The authors declare no potential conflict of interest.

Figures

Figure 1
Figure 1
Malignant plasma cell trafficking events in multiple myeloma (MM) development. MM plasma cells reach the bone marrow (BM) niche through sinusoids, proliferate favored by the tumor microenvironment (TME) and, occasionally, egress to the circulation causing extramedullary disease. Homing: The interaction of the CXCL12 chemokine with its CXCR4 receptor, mediates homing, lodging and retention of both normal and malignant plasma cells into the BM. CXCL12–CXCR4 interaction upregulates the activity of the α4β1 integrin, allowing high binding to its ligand VCAM-1 expressed on the BM microvasculature. Other important adhesion molecules mediating MM cell homing into the BM are the α4β7 integrin, a receptor for MAdCAM-1 and fibronectin, and PSGL-1 which interacts with P- and E-selectin expressed on the endothelial cell surface. MM cell survival and proliferation: Inside the BM milieu, BM mesenchymal stromal cells (BMSC) secrete high levels of CXCL12 that, along with α4β1, α4β7, and αLβ2 integrins, as well as CD44, are important for anchoring and retention of MM cells into BM niches. During this stage, survival and proliferation of malignant plasma cells is contributed by two main soluble mediators, a proliferation-inducing ligand (APRIL) and B-cell activating factor (BAFF), which bind B-cell maturation antigen (BCMA) in the cancer cell surface, and IL-6, whose receptor is also expressed on MM cells.
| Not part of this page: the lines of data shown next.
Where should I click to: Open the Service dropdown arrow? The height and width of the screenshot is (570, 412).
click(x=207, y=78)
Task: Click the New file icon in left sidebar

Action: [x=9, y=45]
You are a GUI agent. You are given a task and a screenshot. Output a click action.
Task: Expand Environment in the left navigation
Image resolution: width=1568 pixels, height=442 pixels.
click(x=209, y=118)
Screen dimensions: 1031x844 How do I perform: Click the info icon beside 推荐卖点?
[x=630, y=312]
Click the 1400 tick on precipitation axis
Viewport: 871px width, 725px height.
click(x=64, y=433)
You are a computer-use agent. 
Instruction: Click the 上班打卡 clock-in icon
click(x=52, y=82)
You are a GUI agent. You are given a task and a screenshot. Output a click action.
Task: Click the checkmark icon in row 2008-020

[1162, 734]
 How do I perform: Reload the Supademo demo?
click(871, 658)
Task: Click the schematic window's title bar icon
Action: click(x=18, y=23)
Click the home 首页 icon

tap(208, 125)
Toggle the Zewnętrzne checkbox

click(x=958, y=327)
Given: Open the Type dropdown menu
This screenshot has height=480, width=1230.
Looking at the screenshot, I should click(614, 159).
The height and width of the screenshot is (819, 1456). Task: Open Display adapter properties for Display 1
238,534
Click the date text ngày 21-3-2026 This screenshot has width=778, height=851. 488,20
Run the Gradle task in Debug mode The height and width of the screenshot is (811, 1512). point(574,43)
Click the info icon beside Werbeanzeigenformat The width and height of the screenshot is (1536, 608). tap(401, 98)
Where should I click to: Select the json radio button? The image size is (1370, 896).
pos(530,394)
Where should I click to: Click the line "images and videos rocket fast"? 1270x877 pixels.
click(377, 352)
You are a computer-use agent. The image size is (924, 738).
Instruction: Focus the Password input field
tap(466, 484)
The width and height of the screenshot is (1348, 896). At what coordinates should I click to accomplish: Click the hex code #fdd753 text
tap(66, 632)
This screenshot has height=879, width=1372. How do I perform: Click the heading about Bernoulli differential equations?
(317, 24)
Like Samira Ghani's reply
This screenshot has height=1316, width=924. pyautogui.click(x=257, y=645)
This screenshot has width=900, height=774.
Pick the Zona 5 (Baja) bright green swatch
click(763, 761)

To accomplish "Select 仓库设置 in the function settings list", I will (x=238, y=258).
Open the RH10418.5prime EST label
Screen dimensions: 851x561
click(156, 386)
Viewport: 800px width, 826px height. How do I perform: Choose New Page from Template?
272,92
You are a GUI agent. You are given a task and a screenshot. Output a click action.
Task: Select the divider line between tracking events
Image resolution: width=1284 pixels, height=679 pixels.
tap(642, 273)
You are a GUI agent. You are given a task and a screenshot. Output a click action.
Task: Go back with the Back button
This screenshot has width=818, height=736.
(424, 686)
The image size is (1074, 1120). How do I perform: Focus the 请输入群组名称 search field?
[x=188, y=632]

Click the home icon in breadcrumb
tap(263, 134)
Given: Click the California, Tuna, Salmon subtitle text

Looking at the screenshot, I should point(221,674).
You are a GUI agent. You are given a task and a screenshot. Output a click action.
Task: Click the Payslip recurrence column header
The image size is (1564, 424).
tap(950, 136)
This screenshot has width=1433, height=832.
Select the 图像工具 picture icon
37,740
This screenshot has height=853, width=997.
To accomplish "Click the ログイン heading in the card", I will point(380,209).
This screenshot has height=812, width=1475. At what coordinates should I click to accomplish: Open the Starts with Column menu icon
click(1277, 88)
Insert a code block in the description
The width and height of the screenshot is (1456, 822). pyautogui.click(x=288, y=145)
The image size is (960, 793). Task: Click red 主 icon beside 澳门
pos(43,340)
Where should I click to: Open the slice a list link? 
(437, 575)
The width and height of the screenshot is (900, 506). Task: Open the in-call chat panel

In MM patients there is a pathological osteolineage imbalance with reduced osteoblasts in favor of osteoclasts which produce lytic lesions. BM osteoblastic niche facilitates the dormancy of MM cells, while osteoclasts induce MM cell reactivation. Extramedullary disease: In this context, cancer cells become independent from the TME, and CXCR4 function or expression is downregulated, an event that also occurs after bortezomib (BTZ) treatment. Macrophage migration inhibitory factor (MIF) can also bind to CXCR4, inducing the expression of adhesion molecules. Expression of CCR1 chemokine receptor is linked to MM plasma cell circulation.
Figure 2
Figure 2
Immunosuppressive tumor microenvironment (TME) in multiple myeloma (MM). Both myeloid and lymphoid cells present in bone marrow (BM) participate in MM development. M1 macrophages act as antitumoral agents producing pro-inflammatory cytokines, nitric oxide (NO) and reactive oxygen species (ROS) and acting as antigen-presenting cells (APC) that activate immune response against MM cells. MM cells and BM mesenchymal stromal cells (BMSCs) produce the chemokines CXCL12, CCL2, CCL3, and CCL14, which promote macrophage M2 polarization and migration to the tumor niche, unbalancing M1/M2 ratio towards the M2 population. M2 macrophages play a pro-tumoral role secreting immunosuppressive agents such as IL-10, TGF-β1 and Arginase-1 and neovascularization factors like VEGF and FGF-2. M2 macrophages act as MM cell protectors through the expression of selectins and LFA-1 in the macrophage surface, which binds to PSGL-1 and ICAM-1 in the plasma cell, respectively. Mast cells, although contributing to an initial tumoricidal host response, secrete IL-6 which promotes MM cell growth. Myeloid dendritic cells (mDCs) foster MM cell proliferation and survival by cell–cell interactions with tumor cells via CD80/CD86-CD28 and secretion of IL-3. Additionally, myeloid-derived suppressor cells (MDSCs) induce the secretion of cytokines such as CCL5, MIP-1α and IL-6 by MM cells and modulate the cytotoxic T cell responses inhibiting effector T cell functions and activating regulatory T cells (Treg). Other signals that promote Treg cell expansion are IFN-I, produced by MM cells, and indoleamine 2, 3-dioxygenase (IDO) activity which at the same time inhibits effector T cells. Cytokines produced by Tregs, such as IL-10 and TGF-β, together with other MM cell-derived signals attenuate effector T cell function. Th17 lymphocytes are also present in BM from MM patients and foster tumor growth through IL-17 secretion. NK cell cytotoxic activity is modulated during disease progression by cytokines and soluble factors (e.g., sMICA) secreted by MM cells that induce a reduction in activating receptors and an increase in inhibitory receptors (KIRs).